Rows on where targets show up
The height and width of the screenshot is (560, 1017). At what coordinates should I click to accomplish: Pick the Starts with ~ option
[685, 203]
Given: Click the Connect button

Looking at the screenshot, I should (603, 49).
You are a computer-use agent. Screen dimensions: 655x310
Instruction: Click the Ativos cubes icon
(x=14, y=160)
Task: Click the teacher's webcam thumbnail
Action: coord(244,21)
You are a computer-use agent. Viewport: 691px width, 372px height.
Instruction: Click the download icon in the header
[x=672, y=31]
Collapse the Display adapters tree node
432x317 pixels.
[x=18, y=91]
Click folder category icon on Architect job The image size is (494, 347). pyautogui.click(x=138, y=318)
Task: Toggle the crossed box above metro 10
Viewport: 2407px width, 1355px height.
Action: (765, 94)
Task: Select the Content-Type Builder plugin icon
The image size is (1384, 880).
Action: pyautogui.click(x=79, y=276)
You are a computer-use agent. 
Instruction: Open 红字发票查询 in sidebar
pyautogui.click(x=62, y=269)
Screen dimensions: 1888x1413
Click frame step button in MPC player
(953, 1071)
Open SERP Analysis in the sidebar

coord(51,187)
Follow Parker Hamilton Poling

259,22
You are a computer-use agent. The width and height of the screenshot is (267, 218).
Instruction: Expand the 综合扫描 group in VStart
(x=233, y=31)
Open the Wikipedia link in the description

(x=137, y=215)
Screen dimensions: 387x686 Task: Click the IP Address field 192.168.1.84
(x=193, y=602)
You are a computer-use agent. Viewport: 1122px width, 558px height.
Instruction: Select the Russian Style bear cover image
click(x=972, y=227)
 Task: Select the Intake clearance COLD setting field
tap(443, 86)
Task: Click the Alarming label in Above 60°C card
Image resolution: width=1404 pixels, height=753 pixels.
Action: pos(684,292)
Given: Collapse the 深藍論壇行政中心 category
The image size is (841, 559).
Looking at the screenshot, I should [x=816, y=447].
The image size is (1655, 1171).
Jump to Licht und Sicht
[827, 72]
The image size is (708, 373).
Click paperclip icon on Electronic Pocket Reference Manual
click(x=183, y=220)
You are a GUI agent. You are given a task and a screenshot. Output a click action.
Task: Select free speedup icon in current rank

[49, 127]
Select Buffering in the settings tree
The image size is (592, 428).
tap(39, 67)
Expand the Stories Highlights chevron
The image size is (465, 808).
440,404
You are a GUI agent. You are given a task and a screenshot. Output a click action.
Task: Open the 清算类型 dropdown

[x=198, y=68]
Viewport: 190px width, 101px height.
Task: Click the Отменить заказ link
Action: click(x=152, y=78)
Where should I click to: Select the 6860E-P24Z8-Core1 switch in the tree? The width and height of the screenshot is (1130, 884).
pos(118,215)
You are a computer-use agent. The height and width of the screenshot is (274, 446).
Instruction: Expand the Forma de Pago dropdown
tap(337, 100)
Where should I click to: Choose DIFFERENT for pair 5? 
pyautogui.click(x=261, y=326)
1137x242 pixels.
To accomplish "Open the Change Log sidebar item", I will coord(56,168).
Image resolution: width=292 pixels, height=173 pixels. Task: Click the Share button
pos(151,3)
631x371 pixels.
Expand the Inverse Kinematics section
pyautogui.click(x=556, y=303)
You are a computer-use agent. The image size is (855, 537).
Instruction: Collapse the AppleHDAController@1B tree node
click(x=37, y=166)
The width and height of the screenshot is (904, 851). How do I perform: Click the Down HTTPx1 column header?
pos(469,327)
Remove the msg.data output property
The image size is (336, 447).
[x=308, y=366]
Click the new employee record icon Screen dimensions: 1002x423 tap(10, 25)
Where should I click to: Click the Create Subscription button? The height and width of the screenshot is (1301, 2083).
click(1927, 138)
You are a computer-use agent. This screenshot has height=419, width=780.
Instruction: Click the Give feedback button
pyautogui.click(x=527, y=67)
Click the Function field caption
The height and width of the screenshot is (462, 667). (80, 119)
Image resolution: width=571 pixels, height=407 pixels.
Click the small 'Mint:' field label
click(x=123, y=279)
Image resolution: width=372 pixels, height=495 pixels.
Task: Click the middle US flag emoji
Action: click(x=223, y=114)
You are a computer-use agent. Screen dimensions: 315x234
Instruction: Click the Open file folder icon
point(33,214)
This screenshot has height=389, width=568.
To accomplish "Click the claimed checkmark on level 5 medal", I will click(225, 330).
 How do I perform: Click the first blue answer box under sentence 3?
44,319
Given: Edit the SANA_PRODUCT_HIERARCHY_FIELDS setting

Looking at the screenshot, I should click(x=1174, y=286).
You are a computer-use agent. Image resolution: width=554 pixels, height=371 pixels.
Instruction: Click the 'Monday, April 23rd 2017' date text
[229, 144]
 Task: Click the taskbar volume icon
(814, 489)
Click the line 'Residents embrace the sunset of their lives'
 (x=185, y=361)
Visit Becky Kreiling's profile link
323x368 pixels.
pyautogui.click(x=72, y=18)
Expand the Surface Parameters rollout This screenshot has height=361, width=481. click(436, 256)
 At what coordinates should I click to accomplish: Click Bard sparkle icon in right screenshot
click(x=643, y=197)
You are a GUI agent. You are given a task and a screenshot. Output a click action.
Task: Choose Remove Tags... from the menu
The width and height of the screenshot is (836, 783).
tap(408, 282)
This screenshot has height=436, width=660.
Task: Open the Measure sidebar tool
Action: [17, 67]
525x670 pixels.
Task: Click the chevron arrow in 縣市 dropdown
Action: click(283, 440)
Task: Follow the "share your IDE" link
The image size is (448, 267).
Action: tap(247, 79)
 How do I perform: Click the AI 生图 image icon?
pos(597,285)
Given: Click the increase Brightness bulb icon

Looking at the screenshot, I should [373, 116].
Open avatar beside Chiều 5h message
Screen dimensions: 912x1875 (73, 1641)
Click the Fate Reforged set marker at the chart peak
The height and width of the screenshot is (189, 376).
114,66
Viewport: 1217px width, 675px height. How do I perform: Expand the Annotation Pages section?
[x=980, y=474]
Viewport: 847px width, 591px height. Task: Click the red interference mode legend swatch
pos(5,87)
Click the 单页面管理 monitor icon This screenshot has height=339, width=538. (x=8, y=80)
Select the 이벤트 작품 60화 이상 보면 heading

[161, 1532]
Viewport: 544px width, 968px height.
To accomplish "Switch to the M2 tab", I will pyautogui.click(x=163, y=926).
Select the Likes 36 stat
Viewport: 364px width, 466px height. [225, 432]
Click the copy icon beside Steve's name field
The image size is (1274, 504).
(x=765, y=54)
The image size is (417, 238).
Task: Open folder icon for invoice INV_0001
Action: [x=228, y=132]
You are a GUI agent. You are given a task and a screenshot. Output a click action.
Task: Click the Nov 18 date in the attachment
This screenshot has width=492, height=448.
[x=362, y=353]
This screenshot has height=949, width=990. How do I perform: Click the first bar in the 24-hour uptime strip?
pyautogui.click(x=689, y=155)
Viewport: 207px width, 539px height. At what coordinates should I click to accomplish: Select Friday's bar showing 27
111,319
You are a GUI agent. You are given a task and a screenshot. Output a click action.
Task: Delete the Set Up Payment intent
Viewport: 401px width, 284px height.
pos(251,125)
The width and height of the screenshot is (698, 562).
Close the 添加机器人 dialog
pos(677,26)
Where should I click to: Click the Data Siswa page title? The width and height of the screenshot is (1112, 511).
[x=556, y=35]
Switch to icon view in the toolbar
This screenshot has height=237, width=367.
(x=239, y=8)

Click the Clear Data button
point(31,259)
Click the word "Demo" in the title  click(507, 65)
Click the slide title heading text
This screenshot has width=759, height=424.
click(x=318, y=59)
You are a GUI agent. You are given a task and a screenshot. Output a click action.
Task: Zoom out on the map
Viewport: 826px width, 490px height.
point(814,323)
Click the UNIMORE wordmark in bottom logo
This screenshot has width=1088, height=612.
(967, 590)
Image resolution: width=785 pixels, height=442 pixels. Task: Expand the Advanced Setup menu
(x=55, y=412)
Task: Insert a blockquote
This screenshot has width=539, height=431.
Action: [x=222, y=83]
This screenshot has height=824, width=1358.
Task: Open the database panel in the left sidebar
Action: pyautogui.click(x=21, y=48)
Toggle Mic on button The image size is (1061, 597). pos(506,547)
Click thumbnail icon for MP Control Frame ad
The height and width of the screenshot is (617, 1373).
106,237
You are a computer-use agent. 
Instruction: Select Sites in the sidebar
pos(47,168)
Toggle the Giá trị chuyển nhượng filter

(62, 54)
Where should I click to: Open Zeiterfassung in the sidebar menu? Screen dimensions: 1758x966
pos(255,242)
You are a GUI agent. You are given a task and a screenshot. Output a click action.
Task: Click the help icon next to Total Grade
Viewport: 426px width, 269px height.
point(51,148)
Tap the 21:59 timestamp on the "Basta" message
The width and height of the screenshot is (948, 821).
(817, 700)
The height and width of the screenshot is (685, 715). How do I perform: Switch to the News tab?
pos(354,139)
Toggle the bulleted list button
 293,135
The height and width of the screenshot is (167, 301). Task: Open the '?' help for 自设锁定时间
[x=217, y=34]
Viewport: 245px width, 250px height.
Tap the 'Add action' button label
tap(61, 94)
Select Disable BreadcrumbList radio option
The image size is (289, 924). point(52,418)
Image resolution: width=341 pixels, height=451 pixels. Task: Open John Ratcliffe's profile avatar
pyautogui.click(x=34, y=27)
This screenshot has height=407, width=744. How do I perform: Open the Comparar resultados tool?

▶ **Task details**: Rewrite the listing from the line containing "Image resolution: width=341" through its end, swapping "Open" for "Launch" and changing nothing else.

▶ **Reply**:
Image resolution: width=341 pixels, height=451 pixels. Task: Launch John Ratcliffe's profile avatar
pyautogui.click(x=34, y=27)
This screenshot has height=407, width=744. How do I perform: Launch the Comparar resultados tool?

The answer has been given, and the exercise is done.